A total of 89 patients completed the study: 44 from the treatment group and 45 from the control group. No significant change in X-ray results was found in either group after the study. However, there was a significant decrease in patients complaining of arthralgia and tenderness (P < 0.01) in the treatment group and there was also a significant difference between the treatment and control groups at the end of the study. In addition, for Quality of Life data, the body pain index (BP) in the treatment group was significantly improved (P < 0.05) compared to the control group. No significant toxicity was noted in either group.
AR7 Joint Complex appears to have short-term effects in relieving pain in patients with osteoarthritis. Whether such an effect is long-lasting remains to be seen.

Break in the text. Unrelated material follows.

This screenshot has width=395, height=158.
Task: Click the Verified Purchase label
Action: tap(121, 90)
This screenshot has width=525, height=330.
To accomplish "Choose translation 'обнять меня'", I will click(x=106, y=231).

Osteoarthritis (OA), or degenerative joint disease, is the most common form of arthritis and affects almost all joints, especially weight-bearing joints . It affects both men and women of all races . Its prevalence increases with age and is almost universal in individuals over the age of 75. In essence, it is a degenerative disease related to aging. Clinically, OA is characterized by progressive deterioration and loss of articular cartilage accompanied by proliferation of new bone and soft tissue in and around the involved joint . Symptoms include joint pain, swelling, stiffness, and crepitus. The pain usually begins insidiously, in the form of a deep, aching, poorly localized pain occurring with the use of the involved joint and relieved by rest. Stiffness occurs in the morning and after periods of inactivity. Crepitus may occur with joint movement due to loss of cartilage. The most common clinical findings in physical examinations include the formation of Heberden's nodes (enlarged dorsomedial and lateral aspects of the distal interphalangeal joint) in the early stage and osteophytes, as well as severe deformity accompanied by joint sclerosis at a later stage .
The pathogenesis of OA is poorly understood, but inflammation appears to play an important role . Breakdown products of cartilage stimulate the release of collagenase and other hydrolytic enzymes from cells in the synovium. The presence of immunoglobulin and complement in the superficial layer of cartilage suggest that immune complexes may induce an inflammatory response. Recently, cyclooxygenase-2 (COX-2) selective nonsteroidal anti-inflammatory drugs (NSAIDs), for example Celebrex, have been shown to be as effective as acetaminophen and nonselective NSAIDs in treating OA (for a recent review, see ref ). This finding highlights the importance of the inflammatory mechanism in the pathogenesis of this disease. There is no specific laboratory test to help establish the clinical diagnosis of OA. Radiographs of the involved joints are initially normal, but as the disease progresses, joint space narrowing, eburnation, and osteophytes are observed. The treatment includes the use of NSAIDs, intra-articular steroid injection, and orthopedic surgery .
AR7 Joint Complex is a nutritional supplement that has been available on the market for over a decade with no serious side effects reported. It contains sternum collagen, methylsulfonylmethane (MSM), cetyl myristoleate (CMO), lipase, turmeric, vitamin C, and bromelain. However, the benefits of this supplement in relieving symptoms of OA have not been tested in a clinical setting. The rationale of this project was to examine the short-term effects of AR7 in relieving symptoms, mainly joint pain and stiffness, in patients who suffer from OA. The findings might provide preliminary data to determine the benefits of AR7 as an alternative, non-surgical method for patients with OA.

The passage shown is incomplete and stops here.